Exercise =>
In the passage on higher education teaching careers, what percentage of tenured professors are considering a career change?

Selected passage =>
※ ※ ※

A recent commissioned study by the Chronicle of Higher Education determined that 55% of higher ed faculty are considering a switch to another career. Oddly enough, 33% of tenured professors, even, are considering a change. It goes to show the level of impact of the pandemic on education. The tenured college professor is essentially the top of the food chain: good money(generally), reputation, and intellectual fulfillment all in one. Yet even that holiest of positions is not that mighty, it seems.

While it is easy to blame the pandemic for pressure applied to the teaching profession, it is easy to forget that the career had increasingly become filled with hassles that made it unattractive to begin with. The pandemic has simply split the sinking Titanic into halves.

Allow me to be frank about my former institutional teaching career for a moment. I don’t want to complain or moan, there were many, many perks to my work, but I do want to bring the stresses of the position to light. I worked more than forty hours a week. The notion that the work day began in the morning and ended at three is whimsical at best; any teacher in any institution will tell you. The work for me included coaching, extra-curricular activities, dorm parenting, advising, and that all of that does not include perhaps the biggest time & energy suck of all: administrative paperwork. I tabulated it all by hourly workload at one point. Working at a boarding school, Taft, where room & board were included in the compensation, I was making 12 dollars an hour, including vacations, sick days, etc. This is barely above minimum wage for a job that required 8 years of education, 5-10 years experience and few key connections. Something is wrong here.

※ ※ ※

Data for analysis =>

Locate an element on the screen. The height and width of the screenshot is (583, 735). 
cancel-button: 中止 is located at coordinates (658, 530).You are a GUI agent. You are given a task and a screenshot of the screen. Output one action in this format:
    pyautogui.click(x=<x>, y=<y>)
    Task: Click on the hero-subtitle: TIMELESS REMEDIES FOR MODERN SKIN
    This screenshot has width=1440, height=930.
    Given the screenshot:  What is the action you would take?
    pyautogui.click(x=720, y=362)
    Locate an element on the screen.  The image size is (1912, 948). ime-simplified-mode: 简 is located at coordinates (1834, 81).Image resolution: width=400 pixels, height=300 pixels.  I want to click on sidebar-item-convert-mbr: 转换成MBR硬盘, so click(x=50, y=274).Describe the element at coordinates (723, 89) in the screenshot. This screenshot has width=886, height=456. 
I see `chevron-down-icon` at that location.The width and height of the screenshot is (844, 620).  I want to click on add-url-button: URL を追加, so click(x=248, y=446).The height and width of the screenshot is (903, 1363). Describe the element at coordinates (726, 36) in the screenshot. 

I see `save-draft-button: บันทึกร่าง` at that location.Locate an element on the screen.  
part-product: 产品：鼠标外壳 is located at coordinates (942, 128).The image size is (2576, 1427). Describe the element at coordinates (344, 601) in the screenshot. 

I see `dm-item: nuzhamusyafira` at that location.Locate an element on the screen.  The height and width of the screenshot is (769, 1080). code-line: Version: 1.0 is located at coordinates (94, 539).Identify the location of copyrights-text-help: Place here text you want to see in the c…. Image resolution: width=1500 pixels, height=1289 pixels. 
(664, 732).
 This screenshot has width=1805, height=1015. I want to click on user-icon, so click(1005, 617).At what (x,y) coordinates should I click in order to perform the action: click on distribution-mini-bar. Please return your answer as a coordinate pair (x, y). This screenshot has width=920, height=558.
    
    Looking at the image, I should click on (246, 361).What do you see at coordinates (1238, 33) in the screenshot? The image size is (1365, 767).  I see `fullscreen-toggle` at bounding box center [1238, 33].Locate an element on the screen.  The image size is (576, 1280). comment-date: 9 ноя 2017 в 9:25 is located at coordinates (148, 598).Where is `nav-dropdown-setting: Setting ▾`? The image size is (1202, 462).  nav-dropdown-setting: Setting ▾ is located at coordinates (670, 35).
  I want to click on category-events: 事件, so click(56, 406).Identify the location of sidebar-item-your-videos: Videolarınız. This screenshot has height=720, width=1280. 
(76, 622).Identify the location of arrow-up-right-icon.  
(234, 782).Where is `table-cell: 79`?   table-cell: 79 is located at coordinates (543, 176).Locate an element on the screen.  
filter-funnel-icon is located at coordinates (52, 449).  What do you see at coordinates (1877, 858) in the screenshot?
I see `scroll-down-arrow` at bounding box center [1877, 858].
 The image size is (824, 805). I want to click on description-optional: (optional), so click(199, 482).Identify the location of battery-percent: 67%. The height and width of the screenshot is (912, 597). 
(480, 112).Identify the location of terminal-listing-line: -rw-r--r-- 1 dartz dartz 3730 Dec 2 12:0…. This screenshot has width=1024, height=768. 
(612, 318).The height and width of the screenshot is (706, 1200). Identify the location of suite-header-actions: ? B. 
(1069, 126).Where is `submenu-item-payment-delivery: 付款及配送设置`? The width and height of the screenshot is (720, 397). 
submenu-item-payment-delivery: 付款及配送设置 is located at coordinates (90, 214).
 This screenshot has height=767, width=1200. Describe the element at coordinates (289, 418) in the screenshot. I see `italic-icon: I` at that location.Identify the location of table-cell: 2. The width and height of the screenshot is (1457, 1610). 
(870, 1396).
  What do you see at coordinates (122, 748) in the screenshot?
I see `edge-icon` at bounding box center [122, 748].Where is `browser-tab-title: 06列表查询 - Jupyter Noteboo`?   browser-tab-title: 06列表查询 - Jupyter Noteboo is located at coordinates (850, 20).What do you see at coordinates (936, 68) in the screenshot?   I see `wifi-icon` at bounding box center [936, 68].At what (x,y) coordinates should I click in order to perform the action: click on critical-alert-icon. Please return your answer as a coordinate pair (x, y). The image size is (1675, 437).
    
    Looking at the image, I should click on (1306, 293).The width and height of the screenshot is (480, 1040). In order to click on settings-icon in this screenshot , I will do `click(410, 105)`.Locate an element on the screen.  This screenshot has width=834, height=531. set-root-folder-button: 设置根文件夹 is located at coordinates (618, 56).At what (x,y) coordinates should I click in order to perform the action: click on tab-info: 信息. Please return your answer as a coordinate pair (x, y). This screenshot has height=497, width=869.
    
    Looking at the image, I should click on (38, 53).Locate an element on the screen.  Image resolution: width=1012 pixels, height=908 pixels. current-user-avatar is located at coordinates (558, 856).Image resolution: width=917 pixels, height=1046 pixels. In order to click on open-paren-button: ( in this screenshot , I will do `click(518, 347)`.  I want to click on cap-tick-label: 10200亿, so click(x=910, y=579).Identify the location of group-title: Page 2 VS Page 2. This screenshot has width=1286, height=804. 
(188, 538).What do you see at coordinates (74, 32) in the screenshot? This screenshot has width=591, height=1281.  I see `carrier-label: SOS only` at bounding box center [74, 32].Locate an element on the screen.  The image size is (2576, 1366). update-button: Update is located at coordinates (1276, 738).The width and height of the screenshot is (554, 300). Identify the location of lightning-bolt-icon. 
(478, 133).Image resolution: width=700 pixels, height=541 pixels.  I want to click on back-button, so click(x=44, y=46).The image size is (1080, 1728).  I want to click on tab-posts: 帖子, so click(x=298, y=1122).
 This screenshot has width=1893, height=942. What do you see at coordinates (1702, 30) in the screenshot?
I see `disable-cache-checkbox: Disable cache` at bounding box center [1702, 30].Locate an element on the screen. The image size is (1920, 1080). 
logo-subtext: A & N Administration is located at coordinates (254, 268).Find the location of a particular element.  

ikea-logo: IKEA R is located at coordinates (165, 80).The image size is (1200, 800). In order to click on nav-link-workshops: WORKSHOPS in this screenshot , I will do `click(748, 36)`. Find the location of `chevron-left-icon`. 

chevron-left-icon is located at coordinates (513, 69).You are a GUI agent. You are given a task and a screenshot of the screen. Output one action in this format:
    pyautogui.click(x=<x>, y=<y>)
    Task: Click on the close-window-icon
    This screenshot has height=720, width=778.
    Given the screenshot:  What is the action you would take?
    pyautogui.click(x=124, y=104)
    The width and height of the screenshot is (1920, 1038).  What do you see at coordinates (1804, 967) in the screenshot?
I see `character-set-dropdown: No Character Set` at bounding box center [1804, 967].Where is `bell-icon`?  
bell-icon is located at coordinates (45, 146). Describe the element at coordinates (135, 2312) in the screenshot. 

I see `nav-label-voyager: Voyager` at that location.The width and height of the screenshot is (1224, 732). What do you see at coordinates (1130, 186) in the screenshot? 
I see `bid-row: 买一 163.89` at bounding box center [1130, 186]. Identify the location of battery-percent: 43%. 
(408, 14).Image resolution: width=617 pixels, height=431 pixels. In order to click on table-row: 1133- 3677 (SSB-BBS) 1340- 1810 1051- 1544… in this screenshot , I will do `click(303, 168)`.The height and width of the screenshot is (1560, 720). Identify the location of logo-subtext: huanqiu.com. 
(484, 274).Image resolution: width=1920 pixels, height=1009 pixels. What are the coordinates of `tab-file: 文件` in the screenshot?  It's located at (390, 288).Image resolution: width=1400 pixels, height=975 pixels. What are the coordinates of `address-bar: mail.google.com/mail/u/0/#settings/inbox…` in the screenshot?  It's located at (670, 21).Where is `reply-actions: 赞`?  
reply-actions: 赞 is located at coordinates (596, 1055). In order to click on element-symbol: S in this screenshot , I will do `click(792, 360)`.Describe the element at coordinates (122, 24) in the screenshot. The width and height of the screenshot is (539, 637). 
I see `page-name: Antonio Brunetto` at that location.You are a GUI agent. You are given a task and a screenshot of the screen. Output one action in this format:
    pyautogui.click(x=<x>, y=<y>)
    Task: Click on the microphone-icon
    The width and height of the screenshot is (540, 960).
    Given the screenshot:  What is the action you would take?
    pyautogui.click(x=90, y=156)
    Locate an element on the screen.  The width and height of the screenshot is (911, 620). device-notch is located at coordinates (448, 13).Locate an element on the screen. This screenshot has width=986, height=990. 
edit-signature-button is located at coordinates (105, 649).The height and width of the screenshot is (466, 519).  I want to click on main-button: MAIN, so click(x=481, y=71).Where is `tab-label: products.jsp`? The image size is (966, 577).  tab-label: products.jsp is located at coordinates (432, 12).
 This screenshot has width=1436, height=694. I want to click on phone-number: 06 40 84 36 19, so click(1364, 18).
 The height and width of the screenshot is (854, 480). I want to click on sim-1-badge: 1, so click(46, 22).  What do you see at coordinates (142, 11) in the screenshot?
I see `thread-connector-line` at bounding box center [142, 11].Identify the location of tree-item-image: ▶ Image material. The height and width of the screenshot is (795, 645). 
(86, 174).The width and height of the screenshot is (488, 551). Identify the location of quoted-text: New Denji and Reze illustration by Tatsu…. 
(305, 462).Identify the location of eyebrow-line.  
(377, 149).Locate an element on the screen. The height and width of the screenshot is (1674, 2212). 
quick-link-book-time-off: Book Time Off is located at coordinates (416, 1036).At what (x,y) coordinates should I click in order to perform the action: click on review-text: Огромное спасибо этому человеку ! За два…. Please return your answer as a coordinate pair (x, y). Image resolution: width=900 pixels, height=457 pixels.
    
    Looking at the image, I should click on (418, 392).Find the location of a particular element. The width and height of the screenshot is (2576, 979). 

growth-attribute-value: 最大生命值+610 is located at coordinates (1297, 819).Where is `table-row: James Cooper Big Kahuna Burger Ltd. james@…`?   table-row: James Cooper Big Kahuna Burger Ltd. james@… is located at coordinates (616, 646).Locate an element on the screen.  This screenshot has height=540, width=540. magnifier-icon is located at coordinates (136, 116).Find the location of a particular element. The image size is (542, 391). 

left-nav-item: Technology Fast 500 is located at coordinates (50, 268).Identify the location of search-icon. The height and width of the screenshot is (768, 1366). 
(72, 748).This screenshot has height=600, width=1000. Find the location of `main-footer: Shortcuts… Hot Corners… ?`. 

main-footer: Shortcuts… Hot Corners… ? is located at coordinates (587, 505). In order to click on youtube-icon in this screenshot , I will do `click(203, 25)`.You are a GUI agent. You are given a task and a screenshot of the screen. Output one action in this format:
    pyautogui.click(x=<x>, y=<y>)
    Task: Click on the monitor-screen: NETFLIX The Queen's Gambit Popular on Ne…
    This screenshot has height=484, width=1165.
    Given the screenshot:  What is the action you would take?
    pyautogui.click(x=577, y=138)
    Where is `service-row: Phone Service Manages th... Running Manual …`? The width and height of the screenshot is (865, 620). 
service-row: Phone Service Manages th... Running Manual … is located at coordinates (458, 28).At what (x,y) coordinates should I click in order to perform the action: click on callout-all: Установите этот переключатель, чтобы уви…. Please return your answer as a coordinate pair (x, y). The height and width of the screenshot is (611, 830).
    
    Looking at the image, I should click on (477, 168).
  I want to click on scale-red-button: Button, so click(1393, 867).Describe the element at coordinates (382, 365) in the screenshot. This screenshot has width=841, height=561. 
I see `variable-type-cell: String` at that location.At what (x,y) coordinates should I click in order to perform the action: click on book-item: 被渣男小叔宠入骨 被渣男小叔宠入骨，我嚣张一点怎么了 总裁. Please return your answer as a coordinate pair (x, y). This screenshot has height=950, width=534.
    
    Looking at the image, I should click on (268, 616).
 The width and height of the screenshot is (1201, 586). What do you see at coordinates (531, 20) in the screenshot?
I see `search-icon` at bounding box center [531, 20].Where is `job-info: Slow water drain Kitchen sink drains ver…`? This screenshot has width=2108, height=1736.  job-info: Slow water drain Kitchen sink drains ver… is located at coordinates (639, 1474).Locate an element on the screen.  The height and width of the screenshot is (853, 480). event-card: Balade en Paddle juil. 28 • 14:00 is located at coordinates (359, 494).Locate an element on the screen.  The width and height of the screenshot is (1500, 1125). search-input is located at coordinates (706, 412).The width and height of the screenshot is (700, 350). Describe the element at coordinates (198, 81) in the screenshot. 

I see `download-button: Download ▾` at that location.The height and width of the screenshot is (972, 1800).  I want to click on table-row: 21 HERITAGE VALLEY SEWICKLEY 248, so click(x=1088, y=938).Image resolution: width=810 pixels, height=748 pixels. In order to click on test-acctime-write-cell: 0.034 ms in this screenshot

※ ※ ※

Reply to the task =>
33%